Instruction >> Render the lines of the material between the one containing "Click the play icon beside overview video" and the one containing "[x=883, y=160]", inclusive, as a JSON list of strings, one string per line, leaving out blank lines.

+++ Supplied entries

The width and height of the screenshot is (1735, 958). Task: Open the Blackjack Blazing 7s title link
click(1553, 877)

++++++
+++ Supplied entries

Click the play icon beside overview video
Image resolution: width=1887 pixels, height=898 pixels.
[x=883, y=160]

++++++

Solved exercise >>
[
  "Click the play icon beside overview video",
  "Image resolution: width=1887 pixels, height=898 pixels.",
  "[x=883, y=160]"
]